Circulating bile acids closely correlate with mortality in patients with sepsis and critical illness [10, 43, 44]. Indeed, circulating bile acids are better predictors of sepsis-related mortality than liver function parameters, such as bilirubin [10, 43]. Therefore, several authors speculated that bile acids play an active role in the pathogenesis of sepsis [10, 29, 45]. Moreover, studies have shown that HMG-CoA reductase inhibitors (drugs that significantly inhibit cholesterol and, subsequently, bile acid synthesis) reduce mortality in sepsis and infection-related ARDS [46,47,48]. However, the results of the available studies and meta-analyses of the effects of statins on sepsis are inconsistent [49, 50]. The beneficial effect of statins may at least partially be due to a reduction of circulating immunosuppressive bile acids in a subset of septic patients.
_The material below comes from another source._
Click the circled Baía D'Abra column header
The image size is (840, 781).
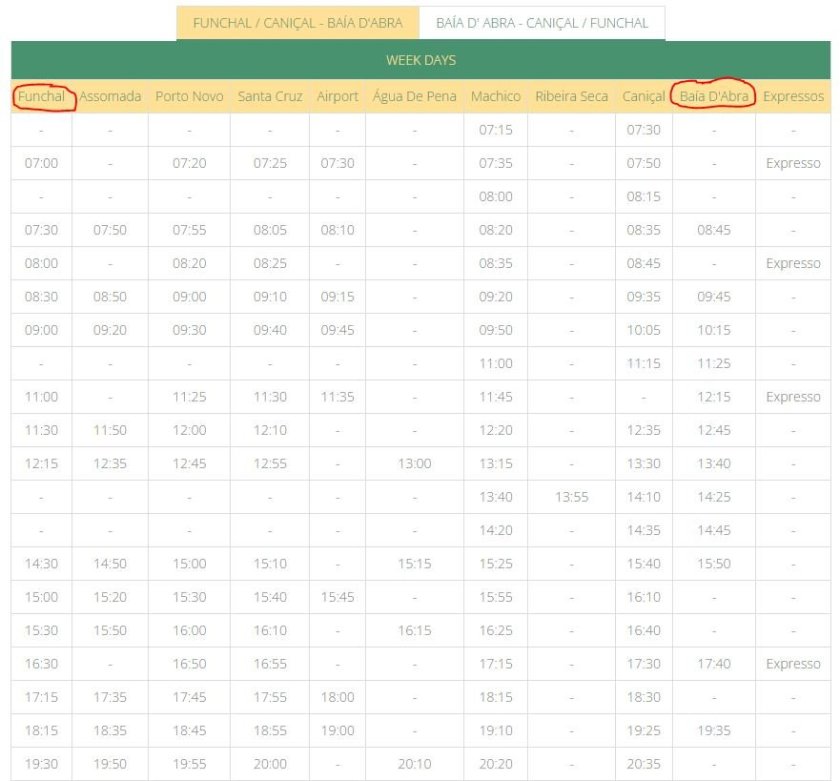coord(713,97)
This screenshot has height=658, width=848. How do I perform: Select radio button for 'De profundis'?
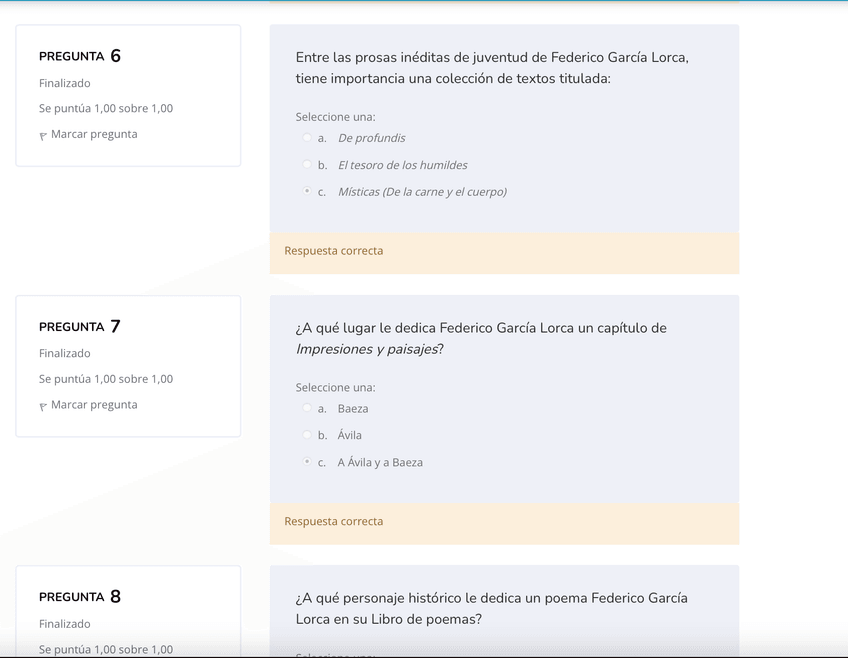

Our study shows for the first time that bile acids capable of inducing immunosuppression are present in a subset of septic patients. Our findings suggest that marked TGR5 activation is restricted to septic patients with liver failure. These patients may benefit from therapeutic approaches reducing circulating bile acids. As mentioned above, HMG-CoA reductase inhibitors such as simvastatin can efficiently reduce bile acid synthesis [51, 52]. Furthermore, the enterohepatic circulation of bile acids can be inhibited by bile acid sequestrants, such as cholestyramine and colesevelam [53,54,55]. Direct elimination of circulating bile acids can be achieved by albumin dialysis or total plasma exchange [56, 57]. Apart from simply removing bile acids from the circulation, future therapies might directly target the sepsis-induced disruption of the excretory liver function. Accordingly, we recently showed that liver-specific inhibition of phosphatidylinositol-3-kinase (PI3K) restored both the canalicular architecture of hepatocytes and biliary excretion [58]. However, these therapies may only be appropriate as part of an individualized approach for patients with circulating immunosuppressive bile acids rather than as a “one size fits all” concept for septic patients.

Our study has several limitations. First and foremost, the sample size is too small to draw conclusions about the consequences of circulating immunosuppressive bile acids in patients. Therefore, our results on the occurrence of circulating immunosuppressive bile acids in septic shock were intended to be hypothesis-generating and a useful aid for designing a larger ongoing follow-up study. The follow-up study will thus be appropriate for investigating the consequences of circulating immunosuppressive bile acids, such as mortality or secondary infections, and for evaluating potential therapeutic options. Furthermore, the present study used the SOFA score to screen septic shock patients for the presence of liver failure, as described before [18, 19]. This simple and pragmatic score defines liver failure by serum bilirubin [59] and does not distinguish different forms or causes of liver failure. Moreover, it does not discriminate between patients with and without pre-existing liver diseases. However, the SOFA score is the best-established and best-evaluated method of screening for organ failure in septic patients [17, 22]. In our study, it sufficiently identified all patients at risk for circulating immunosuppressive bile acids.

Conclusions

Septic shock patients with severe liver failure develop cholestasis with a massive increase in circulating bile acids. These circulating bile acids are capable of activating the immunosuppressive bile acid receptor TGR5. Future studies should evaluate the potential of HMG-CoA reductase inhibitors, albumin dialysis and other therapies to reduce immunosuppressive bile acids and their effects on sepsis outcome.